• Directions
Put every line of the data below into a Markdown table with two columns, Row and Line, skipping blank lines.
★ ★ ★
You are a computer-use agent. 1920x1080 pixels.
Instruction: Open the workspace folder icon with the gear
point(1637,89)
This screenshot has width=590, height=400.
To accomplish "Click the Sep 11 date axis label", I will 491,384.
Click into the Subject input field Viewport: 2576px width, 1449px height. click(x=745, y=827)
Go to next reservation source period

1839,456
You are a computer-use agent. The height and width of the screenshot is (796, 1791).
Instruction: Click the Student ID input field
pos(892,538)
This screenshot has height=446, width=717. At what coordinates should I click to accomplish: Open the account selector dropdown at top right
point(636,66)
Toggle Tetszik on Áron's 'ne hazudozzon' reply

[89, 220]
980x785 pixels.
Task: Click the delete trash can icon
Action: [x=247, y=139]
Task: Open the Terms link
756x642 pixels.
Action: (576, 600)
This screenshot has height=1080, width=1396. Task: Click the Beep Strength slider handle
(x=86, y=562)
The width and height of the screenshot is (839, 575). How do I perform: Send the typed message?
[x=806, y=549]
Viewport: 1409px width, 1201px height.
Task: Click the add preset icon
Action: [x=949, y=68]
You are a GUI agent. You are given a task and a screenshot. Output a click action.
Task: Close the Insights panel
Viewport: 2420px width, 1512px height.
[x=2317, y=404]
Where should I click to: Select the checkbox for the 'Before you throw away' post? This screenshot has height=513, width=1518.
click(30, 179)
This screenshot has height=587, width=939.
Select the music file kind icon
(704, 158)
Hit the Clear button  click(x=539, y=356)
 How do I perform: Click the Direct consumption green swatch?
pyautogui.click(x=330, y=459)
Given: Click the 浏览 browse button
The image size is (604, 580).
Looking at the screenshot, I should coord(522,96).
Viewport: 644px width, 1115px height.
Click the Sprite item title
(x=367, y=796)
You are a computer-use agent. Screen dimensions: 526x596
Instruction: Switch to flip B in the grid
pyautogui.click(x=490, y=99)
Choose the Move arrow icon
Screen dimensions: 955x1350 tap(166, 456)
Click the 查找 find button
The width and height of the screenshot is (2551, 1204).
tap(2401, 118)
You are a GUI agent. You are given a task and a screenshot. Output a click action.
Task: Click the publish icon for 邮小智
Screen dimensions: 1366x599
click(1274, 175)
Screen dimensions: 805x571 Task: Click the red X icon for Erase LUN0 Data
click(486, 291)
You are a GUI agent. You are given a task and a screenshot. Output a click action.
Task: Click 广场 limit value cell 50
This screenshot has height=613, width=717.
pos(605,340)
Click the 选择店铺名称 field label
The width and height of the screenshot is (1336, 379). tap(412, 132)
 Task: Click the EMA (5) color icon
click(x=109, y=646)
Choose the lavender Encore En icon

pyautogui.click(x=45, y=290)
★ ★ ★
• Solution to the exercise
| Row | Line |
|---|---|
| 1 | You are a computer-use agent. 1920x1080 pixels. |
| 2 | Instruction: Open the workspace folder icon with the gear |
| 3 | point(1637,89) |
| 4 | This screenshot has width=590, height=400. |
| 5 | To accomplish "Click the Sep 11 date axis label", I will 491,384. |
| 6 | Click into the Subject input field Viewport: 2576px width, 1449px height. click(x=745, y=827) |
| 7 | Go to next reservation source period |
| 8 | 1839,456 |
| 9 | You are a computer-use agent. The height and width of the screenshot is (796, 1791). |
| 10 | Instruction: Click the Student ID input field |
| 11 | pos(892,538) |
| 12 | This screenshot has height=446, width=717. At what coordinates should I click to accomplish: Open the account selector dropdown at top right |
| 13 | point(636,66) |
| 14 | Toggle Tetszik on Áron's 'ne hazudozzon' reply |
| 15 | [89, 220] |
| 16 | 980x785 pixels. |
| 17 | Task: Click the delete trash can icon |
| 18 | Action: [x=247, y=139] |
| 19 | Task: Open the Terms link |
| 20 | 756x642 pixels. |
| 21 | Action: (576, 600) |
| 22 | This screenshot has height=1080, width=1396. Task: Click the Beep Strength slider handle |
| 23 | (x=86, y=562) |
| 24 | The width and height of the screenshot is (839, 575). How do I perform: Send the typed message? |
| 25 | [x=806, y=549] |
| 26 | Viewport: 1409px width, 1201px height. |
| 27 | Task: Click the add preset icon |
| 28 | Action: [x=949, y=68] |
| 29 | You are a GUI agent. You are given a task and a screenshot. Output a click action. |
| 30 | Task: Close the Insights panel |
| 31 | Viewport: 2420px width, 1512px height. |
| 32 | [x=2317, y=404] |
| 33 | Where should I click to: Select the checkbox for the 'Before you throw away' post? This screenshot has height=513, width=1518. |
| 34 | click(30, 179) |
| 35 | This screenshot has height=587, width=939. |
| 36 | Select the music file kind icon |
| 37 | (704, 158) |
| 38 | Hit the Clear button  click(x=539, y=356) |
| 39 |  How do I perform: Click the Direct consumption green swatch? |
| 40 | pyautogui.click(x=330, y=459) |
| 41 | Given: Click the 浏览 browse button |
| 42 | The image size is (604, 580). |
| 43 | Looking at the screenshot, I should coord(522,96). |
| 44 | Viewport: 644px width, 1115px height. |
| 45 | Click the Sprite item title |
| 46 | (x=367, y=796) |
| 47 | You are a computer-use agent. Screen dimensions: 526x596 |
| 48 | Instruction: Switch to flip B in the grid |
| 49 | pyautogui.click(x=490, y=99) |
| 50 | Choose the Move arrow icon |
| 51 | Screen dimensions: 955x1350 tap(166, 456) |
| 52 | Click the 查找 find button |
| 53 | The width and height of the screenshot is (2551, 1204). |
| 54 | tap(2401, 118) |
| 55 | You are a GUI agent. You are given a task and a screenshot. Output a click action. |
| 56 | Task: Click the publish icon for 邮小智 |
| 57 | Screen dimensions: 1366x599 |
| 58 | click(1274, 175) |
| 59 | Screen dimensions: 805x571 Task: Click the red X icon for Erase LUN0 Data |
| 60 | click(486, 291) |
| 61 | You are a GUI agent. You are given a task and a screenshot. Output a click action. |
| 62 | Task: Click 广场 limit value cell 50 |
| 63 | This screenshot has height=613, width=717. |
| 64 | pos(605,340) |
| 65 | Click the 选择店铺名称 field label |
| 66 | The width and height of the screenshot is (1336, 379). tap(412, 132) |
| 67 |  Task: Click the EMA (5) color icon |
| 68 | click(x=109, y=646) |
| 69 | Choose the lavender Encore En icon |
| 70 | pyautogui.click(x=45, y=290) |